» What is asked:
1 > In the stock market passage, replace "damper" with "brake" and reproduce the stretch from "The S&P 500" through "the below chart." with that one change.
2 > State whether each statement below agrees with the stock market passage, answering yes or no and quoting the deciding words of the passage: (a) The S&P 500's streak above its 10-day moving average lasted 30 days. (b) Chiavarone's market target a year ago was 3,500. (c) The S&P 500 closed on Friday at 3,110.29.

» Given passage:
==================================================

Stocks may be headed for a short-term slump.

The S&P 500 posted its first week of losses in more than a month on Friday despite ending the day slightly higher, putting a damper on the seemingly bulletproof rally that brought the major averages to record high after record high in recent weeks.

One underlying trend in the S&P's chart shows that stocks could be headed for another bout of pain, JC O'Hara, chief market technician at MKM Partners, told CNBC's "Trading Nation" on Friday.

Calling the broader stock market "a little overbought in the short term," O'Hara said it's important to gauge whether the condition is "a good overbought or a bad overbought."

To do so, the technical analyst looked at how much time the S&P spent above its short-term, 10-day moving average, as detailed in the below chart.

"We found the streak to be 30 days. That streak ended yesterday, but that is one of the longest streaks on record," O'Hara said.

O'Hara then looked at what happened the last five times the S&P had that long of a streak in the last 10 years.

"What we found was the market had a very minor pullback, consolidated for a few weeks before ultimately, in most cases, resuming its uptrend," O'Hara said. "So, I don't want to get too negative here. Yes, we're up a bunch, but I think if we repeat history here, we're due for a short-term consolidation before resumption of the uptrend."

Steve Chiavarone, equity strategist, vice president and portfolio manager at Federated, said in the same interview that his research put his outlook in "a very similar place," albeit via "a different methodology."

"A year ago, we had a target on the market for 3,100. We've achieved that, and it was based on the idea that if we weren't going to have a recession this year, then the bull market would continue and we would hit new highs," Chiavarone said. "As we sit here today, we very much feel the same way."

Without the conditions necessary to spark a recession — which were not yet in place — "the economy is closer to reacceleration rather than rollover," he said.

"In that environment, we still feel pretty good. So, we think the market ultimately ends next year somewhere closer to 3,500. We could have a short-term pullback, sure, but that would be a buying opportunity, in our eyes," Chiavarone said.

A climb from the S&P's Friday closing level of 3,110.29 to 3,500 would be a more than 12.5% move. Asked whether a reacceleration in corporate earnings or a wholesale revision of the broader market's multiple could create the conditions for such a move, Chiavarone said it would likely be "a little bit of both."

"Our view is that some of the earnings … lull that we've seen here will reverse itself and we'll start to pick up, particularly because we think there are signs that manufacturing activity is starting to bottom," the strategist said. "In addition, the long-term discount rate for stocks has fallen. It's clear, or at least the market expectation is, that we're not going to get back to a 3% level on the 10-year. If that's the case, we think you could see a little bit more multiple expansion."

==================================================

» Material shown:
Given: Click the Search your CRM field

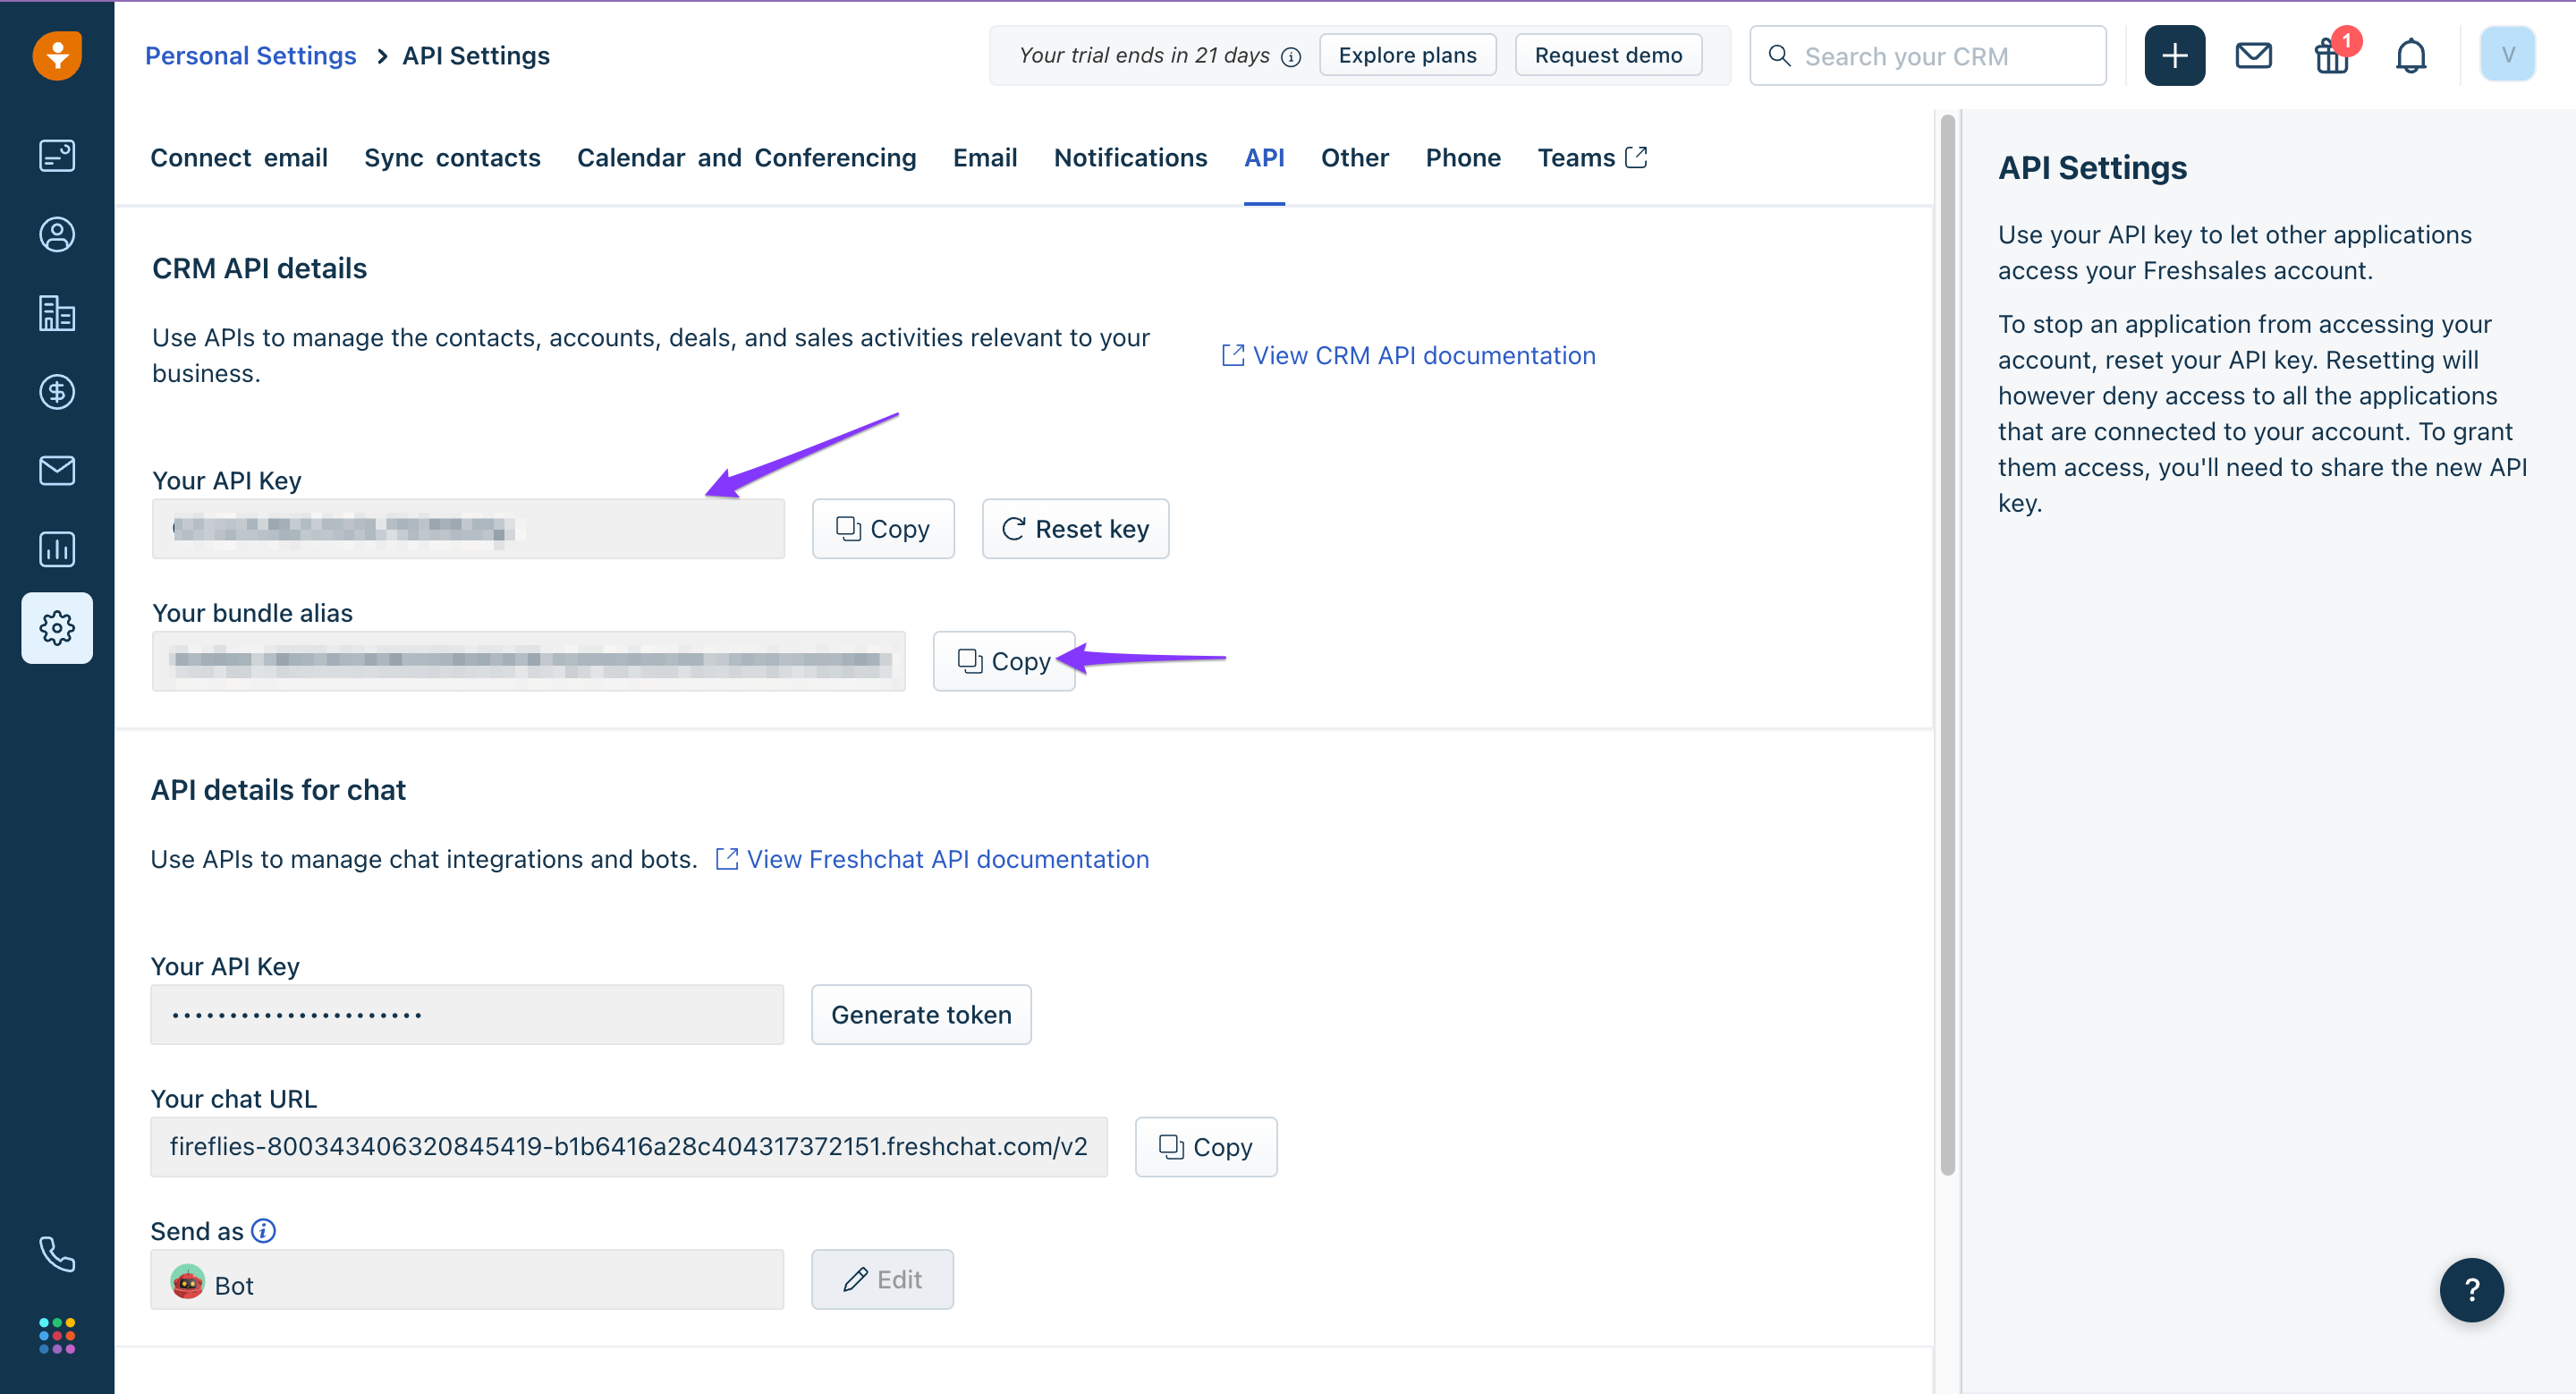Looking at the screenshot, I should point(1927,56).
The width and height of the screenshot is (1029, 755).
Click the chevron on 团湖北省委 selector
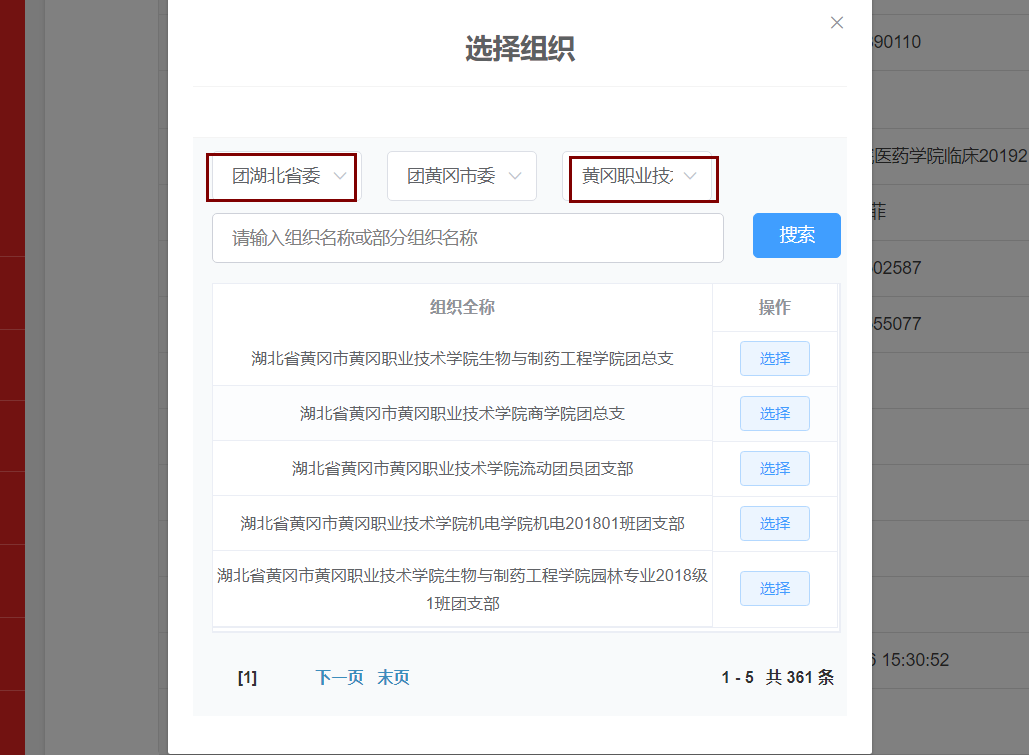[339, 175]
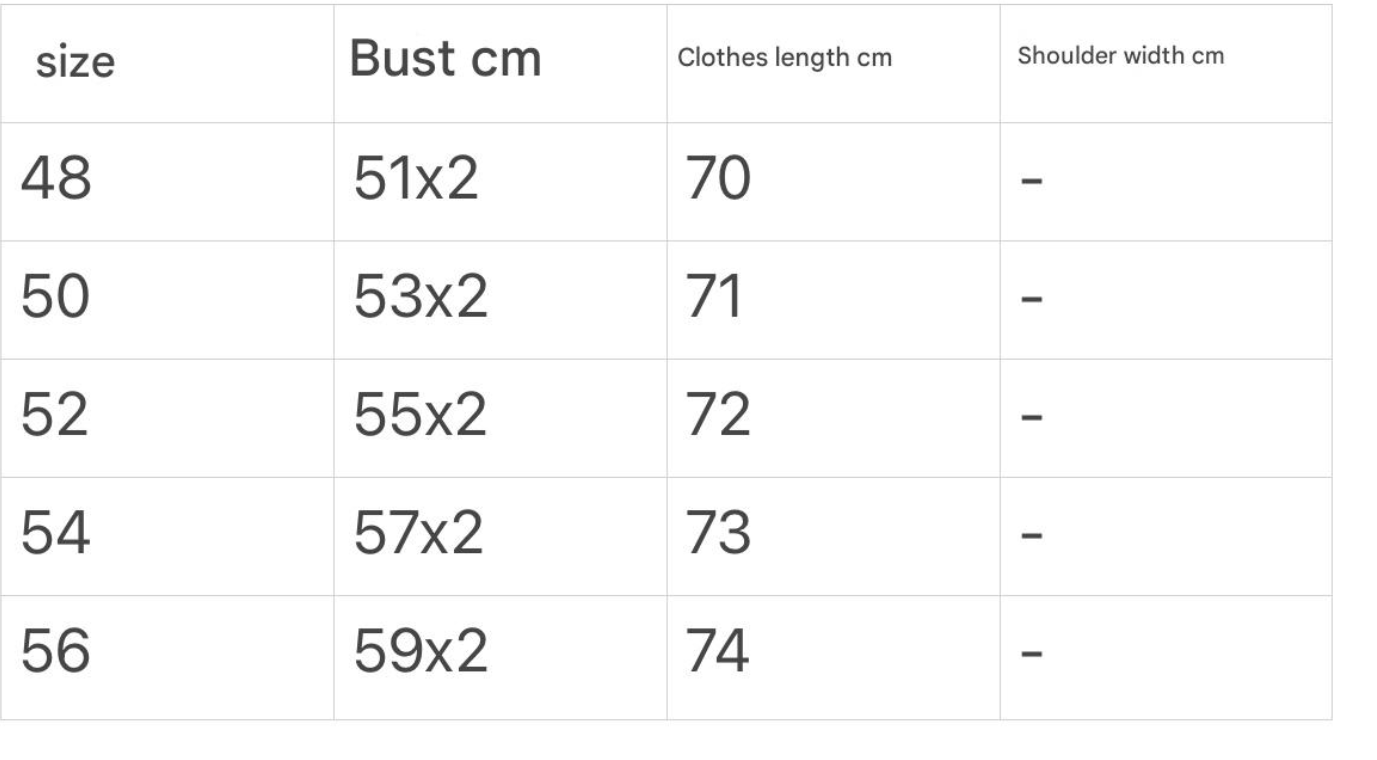Click the "Clothes length cm" header

[784, 58]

==================================================

» Answers:
1 >
The S&P 500 posted its first week of losses in more than a month on Friday despite ending the day slightly higher, putting a brake on the seemingly bulletproof rally that brought the major averages to record high after record high in recent weeks.

One underlying trend in the S&P's chart shows that stocks could be headed for another bout of pain, JC O'Hara, chief market technician at MKM Partners, told CNBC's "Trading Nation" on Friday.

Calling the broader stock market "a little overbought in the short term," O'Hara said it's important to gauge whether the condition is "a good overbought or a bad overbought."

To do so, the technical analyst looked at how much time the S&P spent above its short-term, 10-day moving average, as detailed in the below chart.

2 >
(a) Yes: "We found the streak to be 30 days."
(b) No: "A year ago, we had a target on the market for 3,100."
(c) Yes: "the S&P's Friday closing level of 3,110.29"